[PCA] ARTICLE: One of 2017’s Most Exciting Plant Conservation Moments

De Angelis, Patricia patricia_deangelis at fws.gov
Wed Jan 3 13:23:11 CST 2018


 One of 2017’s Most Exciting Plant Conservation Moments
In Atlas Obscura
By Cara Giaimo, Dec. 20, 2017

In Ontario this year, researchers propagated a rare species and released it
back into the wild.

Just outside the village of Tobermory, Ontario, in a protected area called
Bruce Peninsula National Park, there lives a small population of a tiny
plant called the Hill’s Thistle. Some are growing in sandy soil. Some are
on rocky outcroppings. All are scattered along the west side of Bruce
Peninsula—a 20-mile-wide jut of land that separates Lake Huron from the
Georgian Bay—and on nearby Manitoulin Island.

For the first few years of its life, the Hill’s Thistle is a broad rosette
of spiky leaves. After that, if things go well, it will suddenly shoot up
two feet tall and make a few small purple flowers.
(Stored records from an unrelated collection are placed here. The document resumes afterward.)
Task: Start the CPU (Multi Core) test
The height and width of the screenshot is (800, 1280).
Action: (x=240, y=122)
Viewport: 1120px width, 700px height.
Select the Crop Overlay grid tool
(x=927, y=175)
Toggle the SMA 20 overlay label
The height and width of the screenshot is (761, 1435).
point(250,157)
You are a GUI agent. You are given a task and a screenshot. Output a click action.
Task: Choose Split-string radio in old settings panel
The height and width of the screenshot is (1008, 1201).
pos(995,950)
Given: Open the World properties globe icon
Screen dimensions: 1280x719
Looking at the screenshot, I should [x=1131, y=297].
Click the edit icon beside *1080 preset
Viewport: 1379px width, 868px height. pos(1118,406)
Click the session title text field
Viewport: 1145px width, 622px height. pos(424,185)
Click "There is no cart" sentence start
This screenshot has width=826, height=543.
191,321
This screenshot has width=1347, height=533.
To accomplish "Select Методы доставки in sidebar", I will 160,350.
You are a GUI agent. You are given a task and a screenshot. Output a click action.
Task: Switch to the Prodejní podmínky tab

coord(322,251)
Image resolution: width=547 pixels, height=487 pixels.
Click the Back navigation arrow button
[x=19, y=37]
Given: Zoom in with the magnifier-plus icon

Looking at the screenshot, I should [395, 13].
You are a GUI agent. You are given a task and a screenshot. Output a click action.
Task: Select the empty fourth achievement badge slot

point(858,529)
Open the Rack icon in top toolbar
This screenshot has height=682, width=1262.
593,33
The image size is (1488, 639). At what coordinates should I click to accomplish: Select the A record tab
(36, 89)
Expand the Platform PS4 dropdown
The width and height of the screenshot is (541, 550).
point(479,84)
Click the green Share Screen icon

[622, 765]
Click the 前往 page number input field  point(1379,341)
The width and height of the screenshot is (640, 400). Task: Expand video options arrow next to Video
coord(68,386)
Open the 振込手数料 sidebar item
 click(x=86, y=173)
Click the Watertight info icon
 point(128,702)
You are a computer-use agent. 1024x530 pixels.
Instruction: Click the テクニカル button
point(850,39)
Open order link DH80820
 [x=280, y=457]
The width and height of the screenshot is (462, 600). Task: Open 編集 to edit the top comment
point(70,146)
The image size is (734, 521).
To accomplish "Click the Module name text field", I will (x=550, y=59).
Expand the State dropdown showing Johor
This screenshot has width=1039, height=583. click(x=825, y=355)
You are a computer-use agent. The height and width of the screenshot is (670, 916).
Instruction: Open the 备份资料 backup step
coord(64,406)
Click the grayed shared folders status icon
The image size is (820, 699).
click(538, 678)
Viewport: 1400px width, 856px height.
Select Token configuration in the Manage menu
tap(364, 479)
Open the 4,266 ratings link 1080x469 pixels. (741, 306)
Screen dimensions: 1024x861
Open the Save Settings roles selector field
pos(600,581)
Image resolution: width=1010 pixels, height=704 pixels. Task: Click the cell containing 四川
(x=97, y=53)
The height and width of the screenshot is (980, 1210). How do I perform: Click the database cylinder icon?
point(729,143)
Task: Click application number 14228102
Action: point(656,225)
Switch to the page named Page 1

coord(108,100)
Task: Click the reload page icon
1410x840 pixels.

In other words, it’s a
pretty ordinary thistle. But the Bruce Peninsula population is special.
About 300 of the plants living in this location started their lives in a
carefully controlled research lab.

Full story:
https://www.atlasobscura.com/articles/rare-plants-cloning-cryopreservation-university-guelph-gripp

**Note: Hill's thistle is considered rare across its range, which includes
includes Canada (Ontario), as well as the United States (Illinois, Indiana,
Iowa, Michigan, Minnesota, and Wisconsin), where it is endangered in
Indiana, a species of concern in Wisconsin and Minnesota, and a sensitive
species according to the U.S. Forest Service.